Trial Court: Alameda County Superior Court Trial Judge: Hon. Frank Roesch (Alameda County Super. Ct. No. RG11581988)
The opinion of the court was delivered by: Pollak, Acting P.J.
CERTIFIED FOR PUBLICATION
George Valverde, the Director of the Department of Motor Vehicles (the department), appeals from the issuance of a writ of mandate setting aside the suspension of the driver's license of Zoe Hei Rim Hoberman-Kelly for allegedly refusing to submit to a blood test to determine her blood-alcohol content. The interaction between Hoberman-Kelly and the officer who advised her of the obligation to submit to the test is recorded on a video that is part of the administrative record. After reviewing the video we have no doubt that substantial evidence supports the trial court's finding that the officer's reading of the necessary admonitions to Hoberman-Kelly was mechanical, with no attempt having been made to dispel her confusion as to the right to contact counsel, and that, in all events, Hoberman-Kelly "state[d] repeatedly that she would submit to a blood test." We shall affirm the trial court's order.

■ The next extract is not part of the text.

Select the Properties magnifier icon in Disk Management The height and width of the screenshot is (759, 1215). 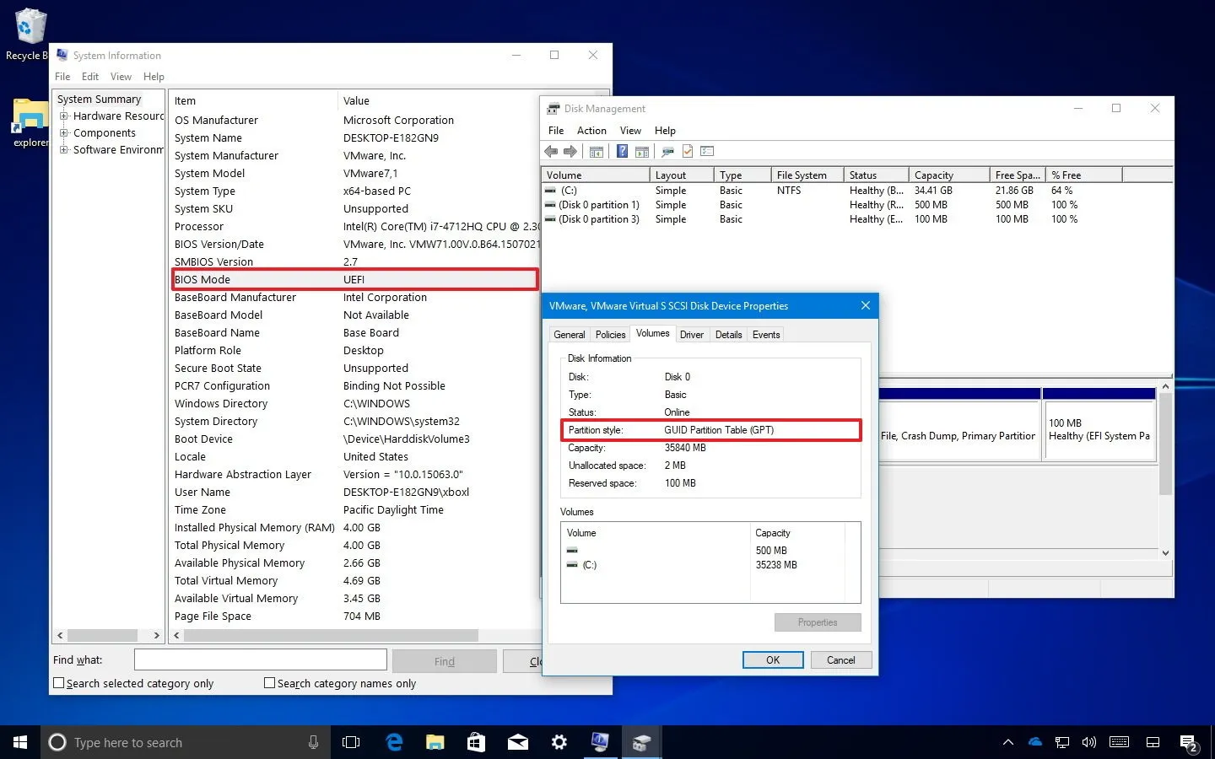[x=667, y=151]
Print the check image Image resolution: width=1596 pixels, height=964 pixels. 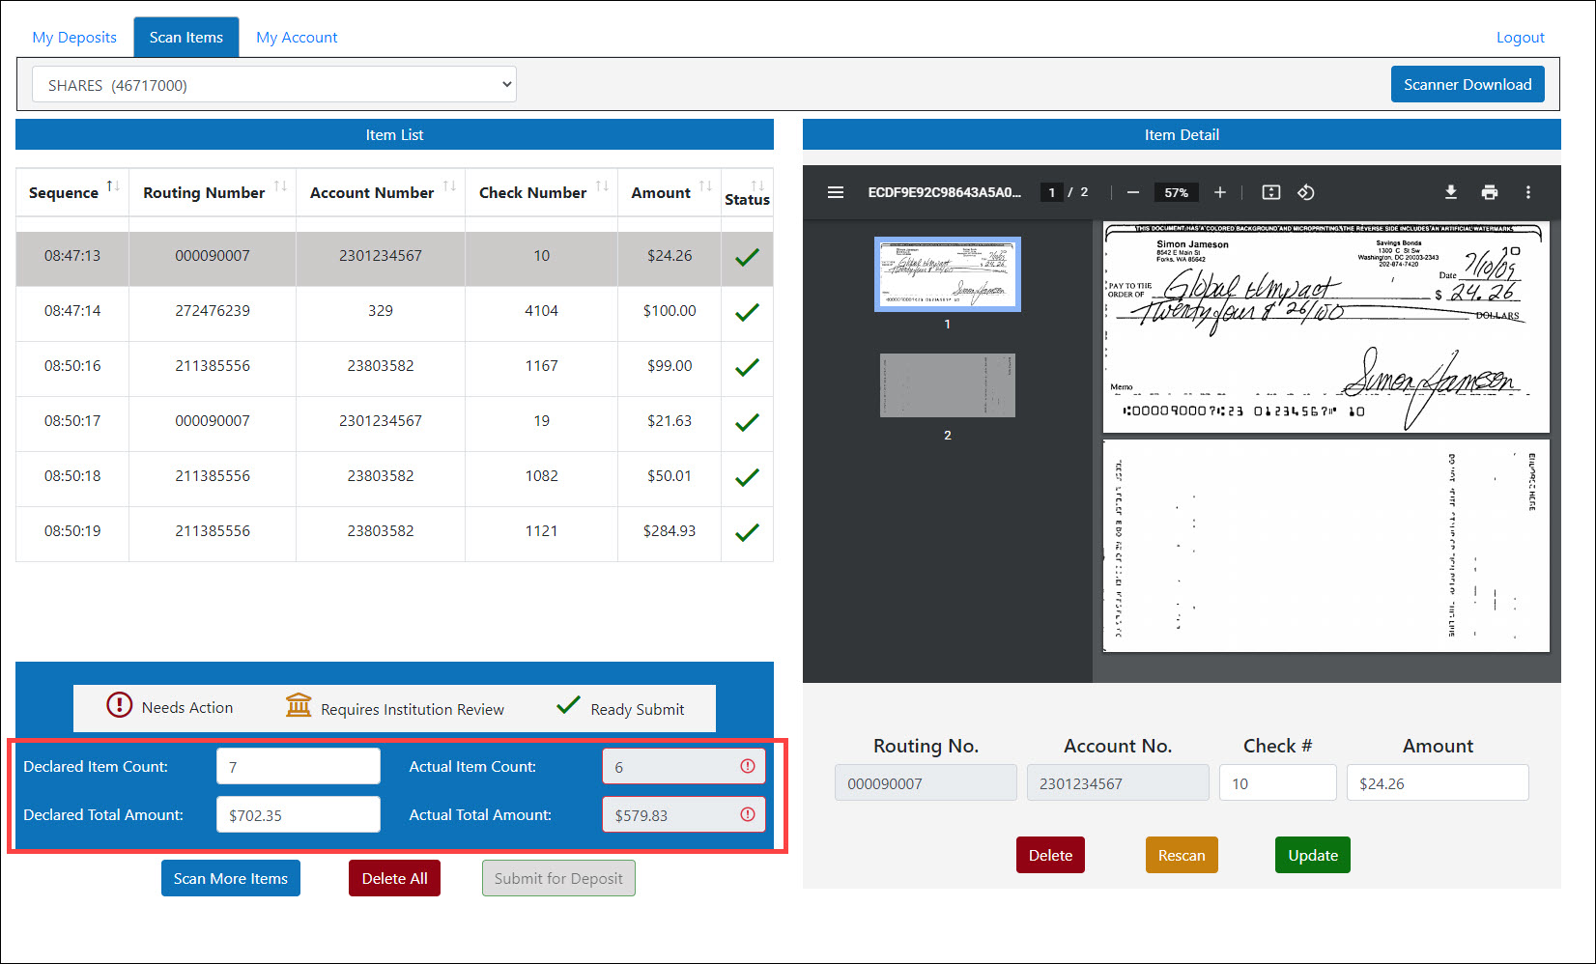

Hoberman-Kelly was arrested in the early morning hours on July 30, 2010. California Highway Patrol Officer M. Perry and his partner responded to a call of a vehicle traveling westbound in the eastbound lanes on Sir Francis Drake Boulevard in Marin County. The officers found the car stopped facing westbound in the eastbound lanes, detected an odor of alcohol on Hoberman-Kelly's breath, noticed her bloodshot watery eyes, slurred speech and unsteady gait, and observed her poor performance on a series of field sobriety tests. After Perry read the preliminary alcohol screen admonition to Hoberman-Kelly, she refused to take a breath test at the scene and was arrested for driving under the influence of alcohol. While in the patrol car she was read her Miranda*fn1 rights and advised of the consequences under Vehicle Code section 13353 of failing to submit to a chemical test of her blood alcohol content. She was taken to the Marin Area California Highway Patrol office, where a certified phlebotomist was waiting to administer a blood test and where Perry read her the chemical test admonition verbatim as it is printed on Department of Motor Vehicles form DS 367.
The exchange between Officer Perry and Hoberman-Kelly is difficult to describe accurately but fortunately is captured in full on a video that is included in the administrative record. Hoberman-Kelly, who was read her Miranda rights in the officer's vehicle, observed a sign on the wall next to which she was handcuffed advising her of the right to make a telephone call and she stated that she wanted to call her attorney and to make the telephone call to which the sign said she was entitled. Hoberman-Kelly was belligerent and at one point managed to free herself from the handcuff, but she was coherent and made plain that she did not understand why she could not make the phone call to which the sign referred. Perry at no point acknowledged her request to make a call, responded to her question why she could not do so as the sign indicated, or made any effort to explain that despite her right to speak to an attorney she was not entitled to do so or to make her call before submitting to the test. Instead the officer, ignoring Hoberman-Kelly's requests, continued disjointedly to read the printed admonition. The admonition does include the statement that "You do not have the right to talk to an attorney or have an attorney present before stating whether you will submit to a test, before deciding which test to take, or during the test." However, from the video it is apparent that Hoberman-Kelly, who was voicing her demands while Perry was reading the statement, did not hear the admonition and that Perry must have been aware that she did not hear it. Hoberman-Kelly repeatedly stated that she wanted to read the admonition and at one point attempted to grab the document, but the officer refused to permit her to see it. While Perry was reading, Hoberman-Kelly, although repeating her demand to speak with an attorney, stated several times that she had no problem with taking a blood test, but Perry appears to be paying no attention to her. When Perry finished reading the admonition, he asked Hoberman-Kelly whether she would submit to a blood test, to which she responded "all right," but Perry stated "that's a no" and that he would take it as a refusal. Hoberman-Kelly immediately shouted in response that she would "give you a free fucking blood test" and repeated that she would do so several times. The phlebotomist then promptly administered the blood test without incident.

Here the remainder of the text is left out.